• **TASK TO CARRY OUT**
Repeat the lines below exactly as written, please, from the line with "Click the blue" to the line with "Click the Fibonacci 76.4 level label", both lines included, and no others.

• **PROVIDED RECORDS**

+---+

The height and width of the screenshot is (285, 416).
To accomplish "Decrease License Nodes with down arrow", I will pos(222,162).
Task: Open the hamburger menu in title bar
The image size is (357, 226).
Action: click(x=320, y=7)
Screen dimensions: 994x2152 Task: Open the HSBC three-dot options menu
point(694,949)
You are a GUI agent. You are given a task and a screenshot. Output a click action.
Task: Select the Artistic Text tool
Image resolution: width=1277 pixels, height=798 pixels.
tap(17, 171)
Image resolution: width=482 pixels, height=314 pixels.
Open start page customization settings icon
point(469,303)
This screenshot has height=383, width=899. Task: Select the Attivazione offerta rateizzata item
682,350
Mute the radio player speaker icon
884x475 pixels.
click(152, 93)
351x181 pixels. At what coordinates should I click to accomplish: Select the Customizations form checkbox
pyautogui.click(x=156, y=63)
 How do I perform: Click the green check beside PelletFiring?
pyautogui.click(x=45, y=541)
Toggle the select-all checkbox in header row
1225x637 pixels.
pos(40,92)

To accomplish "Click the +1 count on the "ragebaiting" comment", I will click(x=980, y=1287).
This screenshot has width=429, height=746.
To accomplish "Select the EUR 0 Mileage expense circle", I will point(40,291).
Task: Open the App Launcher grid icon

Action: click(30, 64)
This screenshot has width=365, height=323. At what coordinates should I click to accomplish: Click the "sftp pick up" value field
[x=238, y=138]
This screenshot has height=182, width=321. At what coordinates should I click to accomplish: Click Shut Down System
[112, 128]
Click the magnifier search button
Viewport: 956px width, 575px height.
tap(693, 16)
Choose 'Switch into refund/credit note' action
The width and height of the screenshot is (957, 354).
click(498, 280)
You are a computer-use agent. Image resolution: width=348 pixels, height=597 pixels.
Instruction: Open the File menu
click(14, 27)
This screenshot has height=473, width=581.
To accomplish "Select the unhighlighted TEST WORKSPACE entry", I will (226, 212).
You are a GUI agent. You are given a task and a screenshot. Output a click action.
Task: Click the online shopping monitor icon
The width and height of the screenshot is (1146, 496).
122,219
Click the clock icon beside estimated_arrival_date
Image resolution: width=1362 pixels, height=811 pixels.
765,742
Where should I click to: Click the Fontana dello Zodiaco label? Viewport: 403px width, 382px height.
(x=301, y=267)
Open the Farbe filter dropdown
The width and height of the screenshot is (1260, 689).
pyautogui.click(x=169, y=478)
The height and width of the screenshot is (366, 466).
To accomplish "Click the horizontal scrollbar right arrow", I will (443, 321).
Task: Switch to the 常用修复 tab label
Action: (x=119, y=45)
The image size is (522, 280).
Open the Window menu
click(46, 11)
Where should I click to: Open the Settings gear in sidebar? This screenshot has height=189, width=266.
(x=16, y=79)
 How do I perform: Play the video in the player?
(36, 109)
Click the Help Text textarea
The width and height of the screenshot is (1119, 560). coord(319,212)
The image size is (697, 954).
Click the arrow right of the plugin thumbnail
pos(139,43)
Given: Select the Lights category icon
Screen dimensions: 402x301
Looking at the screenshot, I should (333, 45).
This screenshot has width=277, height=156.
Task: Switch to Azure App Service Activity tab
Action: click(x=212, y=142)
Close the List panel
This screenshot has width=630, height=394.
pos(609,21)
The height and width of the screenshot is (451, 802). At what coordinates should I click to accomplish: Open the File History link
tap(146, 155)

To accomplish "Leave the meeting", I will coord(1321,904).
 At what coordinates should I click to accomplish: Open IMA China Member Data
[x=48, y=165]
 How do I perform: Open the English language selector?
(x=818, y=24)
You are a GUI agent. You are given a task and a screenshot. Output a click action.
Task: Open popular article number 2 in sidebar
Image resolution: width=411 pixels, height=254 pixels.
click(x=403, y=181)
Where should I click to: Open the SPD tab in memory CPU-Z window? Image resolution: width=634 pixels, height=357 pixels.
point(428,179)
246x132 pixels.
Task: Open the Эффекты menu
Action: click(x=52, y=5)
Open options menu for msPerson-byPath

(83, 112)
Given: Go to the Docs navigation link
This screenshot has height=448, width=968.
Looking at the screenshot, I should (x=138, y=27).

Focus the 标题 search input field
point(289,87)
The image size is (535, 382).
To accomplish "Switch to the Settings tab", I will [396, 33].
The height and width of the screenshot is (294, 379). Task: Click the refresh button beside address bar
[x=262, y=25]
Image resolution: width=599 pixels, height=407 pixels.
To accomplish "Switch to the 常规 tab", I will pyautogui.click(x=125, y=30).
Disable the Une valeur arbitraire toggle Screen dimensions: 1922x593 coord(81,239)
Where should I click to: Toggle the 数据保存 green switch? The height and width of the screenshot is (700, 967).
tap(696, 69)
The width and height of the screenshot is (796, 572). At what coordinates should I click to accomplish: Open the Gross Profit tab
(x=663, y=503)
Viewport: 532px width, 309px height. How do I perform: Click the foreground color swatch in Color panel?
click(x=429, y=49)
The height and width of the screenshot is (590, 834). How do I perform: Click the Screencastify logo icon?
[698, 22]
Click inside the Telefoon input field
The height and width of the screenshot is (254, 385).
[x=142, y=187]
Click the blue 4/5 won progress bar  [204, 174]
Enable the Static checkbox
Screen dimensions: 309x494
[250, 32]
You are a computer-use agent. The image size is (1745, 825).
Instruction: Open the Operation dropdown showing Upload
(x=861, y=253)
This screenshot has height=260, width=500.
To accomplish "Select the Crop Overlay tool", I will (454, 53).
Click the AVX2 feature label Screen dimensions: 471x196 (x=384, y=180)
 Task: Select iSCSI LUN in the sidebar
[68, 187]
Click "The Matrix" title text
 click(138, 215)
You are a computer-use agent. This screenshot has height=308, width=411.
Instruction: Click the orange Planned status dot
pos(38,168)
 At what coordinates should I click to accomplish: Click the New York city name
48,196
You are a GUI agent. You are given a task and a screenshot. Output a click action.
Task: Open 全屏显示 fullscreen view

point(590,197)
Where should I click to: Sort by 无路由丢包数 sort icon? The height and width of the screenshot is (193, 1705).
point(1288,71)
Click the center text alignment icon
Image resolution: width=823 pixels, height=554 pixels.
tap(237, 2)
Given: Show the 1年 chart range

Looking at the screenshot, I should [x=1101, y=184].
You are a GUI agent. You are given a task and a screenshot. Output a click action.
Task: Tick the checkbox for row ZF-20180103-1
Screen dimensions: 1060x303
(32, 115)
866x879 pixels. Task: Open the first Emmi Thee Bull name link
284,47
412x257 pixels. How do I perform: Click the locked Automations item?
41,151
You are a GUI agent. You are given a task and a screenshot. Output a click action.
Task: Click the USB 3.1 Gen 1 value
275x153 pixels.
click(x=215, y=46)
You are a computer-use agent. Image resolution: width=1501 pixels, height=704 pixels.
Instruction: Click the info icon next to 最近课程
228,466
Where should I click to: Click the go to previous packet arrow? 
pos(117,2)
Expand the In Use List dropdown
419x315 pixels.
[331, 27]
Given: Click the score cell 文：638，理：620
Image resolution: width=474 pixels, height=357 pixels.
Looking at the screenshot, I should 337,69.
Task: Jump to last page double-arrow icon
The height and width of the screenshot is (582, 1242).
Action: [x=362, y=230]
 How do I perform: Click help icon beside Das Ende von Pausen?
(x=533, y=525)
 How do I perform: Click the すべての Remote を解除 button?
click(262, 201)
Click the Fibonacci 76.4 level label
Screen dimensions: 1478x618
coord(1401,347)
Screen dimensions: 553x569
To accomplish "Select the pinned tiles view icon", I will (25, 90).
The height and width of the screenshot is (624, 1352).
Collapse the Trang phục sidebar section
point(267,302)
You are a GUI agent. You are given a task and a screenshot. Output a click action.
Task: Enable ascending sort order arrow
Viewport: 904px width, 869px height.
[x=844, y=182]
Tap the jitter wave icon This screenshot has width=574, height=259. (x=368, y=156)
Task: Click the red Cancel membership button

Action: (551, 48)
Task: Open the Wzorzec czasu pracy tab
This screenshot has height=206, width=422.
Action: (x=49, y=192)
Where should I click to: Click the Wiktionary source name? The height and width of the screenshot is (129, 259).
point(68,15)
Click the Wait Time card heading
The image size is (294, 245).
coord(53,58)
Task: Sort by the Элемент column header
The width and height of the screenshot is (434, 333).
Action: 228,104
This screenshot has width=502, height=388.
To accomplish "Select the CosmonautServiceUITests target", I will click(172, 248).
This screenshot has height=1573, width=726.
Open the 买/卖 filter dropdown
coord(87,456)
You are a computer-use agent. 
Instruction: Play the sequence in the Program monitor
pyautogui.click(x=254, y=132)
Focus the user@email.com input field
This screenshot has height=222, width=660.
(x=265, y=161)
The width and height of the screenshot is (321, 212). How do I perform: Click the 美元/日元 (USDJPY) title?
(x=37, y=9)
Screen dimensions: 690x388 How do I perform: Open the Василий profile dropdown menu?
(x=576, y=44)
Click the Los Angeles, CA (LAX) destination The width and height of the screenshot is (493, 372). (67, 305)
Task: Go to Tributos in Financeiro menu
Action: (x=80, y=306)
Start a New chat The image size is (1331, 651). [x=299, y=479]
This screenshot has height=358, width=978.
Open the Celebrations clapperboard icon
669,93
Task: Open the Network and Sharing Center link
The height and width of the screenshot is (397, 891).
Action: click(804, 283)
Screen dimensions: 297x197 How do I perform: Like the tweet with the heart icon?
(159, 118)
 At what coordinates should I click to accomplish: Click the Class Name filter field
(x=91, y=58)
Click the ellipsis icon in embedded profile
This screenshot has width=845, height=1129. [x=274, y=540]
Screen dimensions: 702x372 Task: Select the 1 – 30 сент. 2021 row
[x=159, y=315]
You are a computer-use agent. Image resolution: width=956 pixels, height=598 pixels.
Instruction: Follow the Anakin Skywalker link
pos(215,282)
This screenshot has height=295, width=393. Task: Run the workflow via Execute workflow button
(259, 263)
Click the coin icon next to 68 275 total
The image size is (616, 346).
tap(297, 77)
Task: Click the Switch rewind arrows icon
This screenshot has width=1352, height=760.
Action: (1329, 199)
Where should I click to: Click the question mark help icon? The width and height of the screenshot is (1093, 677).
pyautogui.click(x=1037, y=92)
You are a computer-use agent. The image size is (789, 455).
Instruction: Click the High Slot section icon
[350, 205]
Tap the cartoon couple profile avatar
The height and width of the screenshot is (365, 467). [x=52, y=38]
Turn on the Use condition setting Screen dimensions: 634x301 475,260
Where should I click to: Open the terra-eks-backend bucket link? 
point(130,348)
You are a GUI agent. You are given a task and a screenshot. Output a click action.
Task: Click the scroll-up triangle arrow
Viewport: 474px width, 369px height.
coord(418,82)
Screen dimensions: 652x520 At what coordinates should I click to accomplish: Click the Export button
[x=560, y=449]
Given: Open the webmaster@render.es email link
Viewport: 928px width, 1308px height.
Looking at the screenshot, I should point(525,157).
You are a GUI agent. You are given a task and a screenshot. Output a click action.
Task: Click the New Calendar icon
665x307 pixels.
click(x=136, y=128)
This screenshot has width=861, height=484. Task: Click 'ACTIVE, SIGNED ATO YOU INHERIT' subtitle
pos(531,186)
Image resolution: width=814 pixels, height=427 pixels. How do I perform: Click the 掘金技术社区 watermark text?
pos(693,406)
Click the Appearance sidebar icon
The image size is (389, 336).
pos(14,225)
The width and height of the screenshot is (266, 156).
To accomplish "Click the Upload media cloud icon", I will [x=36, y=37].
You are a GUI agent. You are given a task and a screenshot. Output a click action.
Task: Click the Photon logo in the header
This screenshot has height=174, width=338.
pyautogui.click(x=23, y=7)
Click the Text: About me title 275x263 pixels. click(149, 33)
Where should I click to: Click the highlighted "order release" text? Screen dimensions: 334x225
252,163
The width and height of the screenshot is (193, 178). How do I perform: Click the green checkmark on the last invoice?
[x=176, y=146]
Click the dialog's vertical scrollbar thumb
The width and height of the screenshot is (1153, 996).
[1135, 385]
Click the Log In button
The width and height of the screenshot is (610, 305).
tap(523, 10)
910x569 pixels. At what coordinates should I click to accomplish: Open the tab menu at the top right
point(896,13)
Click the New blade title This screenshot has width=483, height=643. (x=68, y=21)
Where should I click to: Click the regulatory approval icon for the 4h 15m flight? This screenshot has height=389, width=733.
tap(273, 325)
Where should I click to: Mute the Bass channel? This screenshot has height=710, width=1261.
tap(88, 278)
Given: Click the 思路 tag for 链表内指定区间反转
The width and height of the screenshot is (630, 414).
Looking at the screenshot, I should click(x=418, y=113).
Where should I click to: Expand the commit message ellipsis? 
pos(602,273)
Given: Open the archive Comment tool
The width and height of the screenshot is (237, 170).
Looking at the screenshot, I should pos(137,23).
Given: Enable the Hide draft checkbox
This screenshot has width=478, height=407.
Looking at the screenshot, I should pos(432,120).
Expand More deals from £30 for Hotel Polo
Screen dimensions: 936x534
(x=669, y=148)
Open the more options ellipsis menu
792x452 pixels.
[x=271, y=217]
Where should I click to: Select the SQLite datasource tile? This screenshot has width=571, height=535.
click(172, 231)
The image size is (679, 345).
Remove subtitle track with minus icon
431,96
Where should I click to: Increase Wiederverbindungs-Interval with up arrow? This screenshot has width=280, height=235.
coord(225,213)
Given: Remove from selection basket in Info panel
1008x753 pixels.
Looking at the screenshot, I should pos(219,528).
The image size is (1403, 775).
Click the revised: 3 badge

+---+

• **OUTPUT OF THE EXERCISE**
Click the blue 4/5 won progress bar  [204, 174]
Enable the Static checkbox
Screen dimensions: 309x494
[250, 32]
You are a computer-use agent. The image size is (1745, 825).
Instruction: Open the Operation dropdown showing Upload
(x=861, y=253)
This screenshot has height=260, width=500.
To accomplish "Select the Crop Overlay tool", I will (454, 53).
Click the AVX2 feature label Screen dimensions: 471x196 (x=384, y=180)
 Task: Select iSCSI LUN in the sidebar
[68, 187]
Click "The Matrix" title text
 click(138, 215)
You are a computer-use agent. This screenshot has height=308, width=411.
Instruction: Click the orange Planned status dot
pos(38,168)
 At what coordinates should I click to accomplish: Click the New York city name
48,196
You are a GUI agent. You are given a task and a screenshot. Output a click action.
Task: Open 全屏显示 fullscreen view

point(590,197)
Where should I click to: Sort by 无路由丢包数 sort icon? The height and width of the screenshot is (193, 1705).
point(1288,71)
Click the center text alignment icon
Image resolution: width=823 pixels, height=554 pixels.
tap(237, 2)
Given: Show the 1年 chart range

Looking at the screenshot, I should [x=1101, y=184].
You are a GUI agent. You are given a task and a screenshot. Output a click action.
Task: Tick the checkbox for row ZF-20180103-1
Screen dimensions: 1060x303
(32, 115)
866x879 pixels. Task: Open the first Emmi Thee Bull name link
284,47
412x257 pixels. How do I perform: Click the locked Automations item?
41,151
You are a GUI agent. You are given a task and a screenshot. Output a click action.
Task: Click the USB 3.1 Gen 1 value
275x153 pixels.
click(x=215, y=46)
You are a computer-use agent. Image resolution: width=1501 pixels, height=704 pixels.
Instruction: Click the info icon next to 最近课程
228,466
Where should I click to: Click the go to previous packet arrow? 
pos(117,2)
Expand the In Use List dropdown
419x315 pixels.
[331, 27]
Given: Click the score cell 文：638，理：620
Image resolution: width=474 pixels, height=357 pixels.
Looking at the screenshot, I should 337,69.
Task: Jump to last page double-arrow icon
The height and width of the screenshot is (582, 1242).
Action: [x=362, y=230]
 How do I perform: Click help icon beside Das Ende von Pausen?
(x=533, y=525)
 How do I perform: Click the すべての Remote を解除 button?
click(262, 201)
Click the Fibonacci 76.4 level label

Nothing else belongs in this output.